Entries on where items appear
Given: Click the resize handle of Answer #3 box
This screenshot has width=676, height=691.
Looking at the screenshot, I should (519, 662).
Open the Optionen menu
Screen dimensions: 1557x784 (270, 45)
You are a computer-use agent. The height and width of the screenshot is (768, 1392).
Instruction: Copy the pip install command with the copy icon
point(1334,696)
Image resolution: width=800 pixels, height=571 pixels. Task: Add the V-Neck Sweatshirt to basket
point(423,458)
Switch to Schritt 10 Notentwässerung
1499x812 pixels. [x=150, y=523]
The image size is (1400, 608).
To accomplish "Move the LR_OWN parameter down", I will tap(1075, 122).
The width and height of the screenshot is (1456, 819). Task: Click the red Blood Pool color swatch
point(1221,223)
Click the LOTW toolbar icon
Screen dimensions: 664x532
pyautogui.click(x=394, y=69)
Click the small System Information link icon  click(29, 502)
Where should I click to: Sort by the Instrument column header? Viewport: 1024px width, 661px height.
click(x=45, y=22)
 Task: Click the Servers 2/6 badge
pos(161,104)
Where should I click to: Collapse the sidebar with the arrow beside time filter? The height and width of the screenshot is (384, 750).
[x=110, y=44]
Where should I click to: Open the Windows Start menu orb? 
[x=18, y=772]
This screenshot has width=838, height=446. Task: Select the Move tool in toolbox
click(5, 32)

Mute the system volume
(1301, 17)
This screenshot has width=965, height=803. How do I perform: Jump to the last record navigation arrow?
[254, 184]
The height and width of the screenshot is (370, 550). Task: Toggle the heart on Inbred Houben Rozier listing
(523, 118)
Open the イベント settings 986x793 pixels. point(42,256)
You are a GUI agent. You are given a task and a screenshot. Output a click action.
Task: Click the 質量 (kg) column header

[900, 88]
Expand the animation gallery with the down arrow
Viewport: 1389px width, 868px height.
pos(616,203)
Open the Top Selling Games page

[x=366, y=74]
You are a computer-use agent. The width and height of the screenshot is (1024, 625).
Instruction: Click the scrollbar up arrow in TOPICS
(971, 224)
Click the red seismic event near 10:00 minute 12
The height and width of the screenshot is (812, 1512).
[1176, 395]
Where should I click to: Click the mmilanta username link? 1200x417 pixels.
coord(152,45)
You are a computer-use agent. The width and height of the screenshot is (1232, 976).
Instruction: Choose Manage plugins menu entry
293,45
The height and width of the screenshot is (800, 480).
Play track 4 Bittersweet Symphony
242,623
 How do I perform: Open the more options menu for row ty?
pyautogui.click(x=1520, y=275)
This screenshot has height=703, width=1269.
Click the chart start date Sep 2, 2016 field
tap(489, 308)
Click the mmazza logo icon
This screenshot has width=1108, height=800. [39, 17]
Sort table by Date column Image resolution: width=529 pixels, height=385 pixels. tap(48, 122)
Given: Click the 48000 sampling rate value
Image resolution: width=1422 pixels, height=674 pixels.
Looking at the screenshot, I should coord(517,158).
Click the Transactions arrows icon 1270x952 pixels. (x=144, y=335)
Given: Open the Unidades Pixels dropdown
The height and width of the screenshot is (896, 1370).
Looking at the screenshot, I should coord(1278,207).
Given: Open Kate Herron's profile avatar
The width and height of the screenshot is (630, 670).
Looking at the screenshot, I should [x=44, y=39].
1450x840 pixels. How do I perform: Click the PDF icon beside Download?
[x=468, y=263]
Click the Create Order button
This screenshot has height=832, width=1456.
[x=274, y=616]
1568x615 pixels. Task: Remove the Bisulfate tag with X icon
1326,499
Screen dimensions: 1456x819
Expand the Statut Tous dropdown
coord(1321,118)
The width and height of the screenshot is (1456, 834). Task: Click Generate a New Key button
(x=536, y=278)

EXERCISE INSTRUCTIONS.
Swap "Where should I click to" for "Where do I click to" in every item above, then write all the lines out again with nothing else changed.

RESPONSE TO THE TASK.
Given: Click the resize handle of Answer #3 box
This screenshot has width=676, height=691.
Looking at the screenshot, I should (519, 662).
Open the Optionen menu
Screen dimensions: 1557x784 (270, 45)
You are a computer-use agent. The height and width of the screenshot is (768, 1392).
Instruction: Copy the pip install command with the copy icon
point(1334,696)
Image resolution: width=800 pixels, height=571 pixels. Task: Add the V-Neck Sweatshirt to basket
point(423,458)
Switch to Schritt 10 Notentwässerung
1499x812 pixels. [x=150, y=523]
The image size is (1400, 608).
To accomplish "Move the LR_OWN parameter down", I will tap(1075, 122).
The width and height of the screenshot is (1456, 819). Task: Click the red Blood Pool color swatch
point(1221,223)
Click the LOTW toolbar icon
Screen dimensions: 664x532
pyautogui.click(x=394, y=69)
Click the small System Information link icon  click(29, 502)
Where do I click to: Sort by the Instrument column header? Viewport: 1024px width, 661px height.
click(x=45, y=22)
 Task: Click the Servers 2/6 badge
pos(161,104)
Where do I click to: Collapse the sidebar with the arrow beside time filter? The height and width of the screenshot is (384, 750).
[x=110, y=44]
Where do I click to: Open the Windows Start menu orb? 
[x=18, y=772]
This screenshot has width=838, height=446. Task: Select the Move tool in toolbox
click(5, 32)

Mute the system volume
(1301, 17)
This screenshot has width=965, height=803. How do I perform: Jump to the last record navigation arrow?
[254, 184]
The height and width of the screenshot is (370, 550). Task: Toggle the heart on Inbred Houben Rozier listing
(523, 118)
Open the イベント settings 986x793 pixels. point(42,256)
You are a GUI agent. You are given a task and a screenshot. Output a click action.
Task: Click the 質量 (kg) column header

[900, 88]
Expand the animation gallery with the down arrow
Viewport: 1389px width, 868px height.
pos(616,203)
Open the Top Selling Games page

[x=366, y=74]
You are a computer-use agent. The width and height of the screenshot is (1024, 625).
Instruction: Click the scrollbar up arrow in TOPICS
(971, 224)
Click the red seismic event near 10:00 minute 12
The height and width of the screenshot is (812, 1512).
[1176, 395]
Where do I click to: Click the mmilanta username link? 1200x417 pixels.
coord(152,45)
You are a computer-use agent. The width and height of the screenshot is (1232, 976).
Instruction: Choose Manage plugins menu entry
293,45
The height and width of the screenshot is (800, 480).
Play track 4 Bittersweet Symphony
242,623
 How do I perform: Open the more options menu for row ty?
pyautogui.click(x=1520, y=275)
This screenshot has height=703, width=1269.
Click the chart start date Sep 2, 2016 field
tap(489, 308)
Click the mmazza logo icon
This screenshot has width=1108, height=800. [39, 17]
Sort table by Date column Image resolution: width=529 pixels, height=385 pixels. tap(48, 122)
Given: Click the 48000 sampling rate value
Image resolution: width=1422 pixels, height=674 pixels.
Looking at the screenshot, I should coord(517,158).
Click the Transactions arrows icon 1270x952 pixels. (x=144, y=335)
Given: Open the Unidades Pixels dropdown
The height and width of the screenshot is (896, 1370).
Looking at the screenshot, I should coord(1278,207).
Given: Open Kate Herron's profile avatar
The width and height of the screenshot is (630, 670).
Looking at the screenshot, I should [x=44, y=39].
1450x840 pixels. How do I perform: Click the PDF icon beside Download?
[x=468, y=263]
Click the Create Order button
This screenshot has height=832, width=1456.
[x=274, y=616]
1568x615 pixels. Task: Remove the Bisulfate tag with X icon
1326,499
Screen dimensions: 1456x819
Expand the Statut Tous dropdown
coord(1321,118)
The width and height of the screenshot is (1456, 834). Task: Click Generate a New Key button
(x=536, y=278)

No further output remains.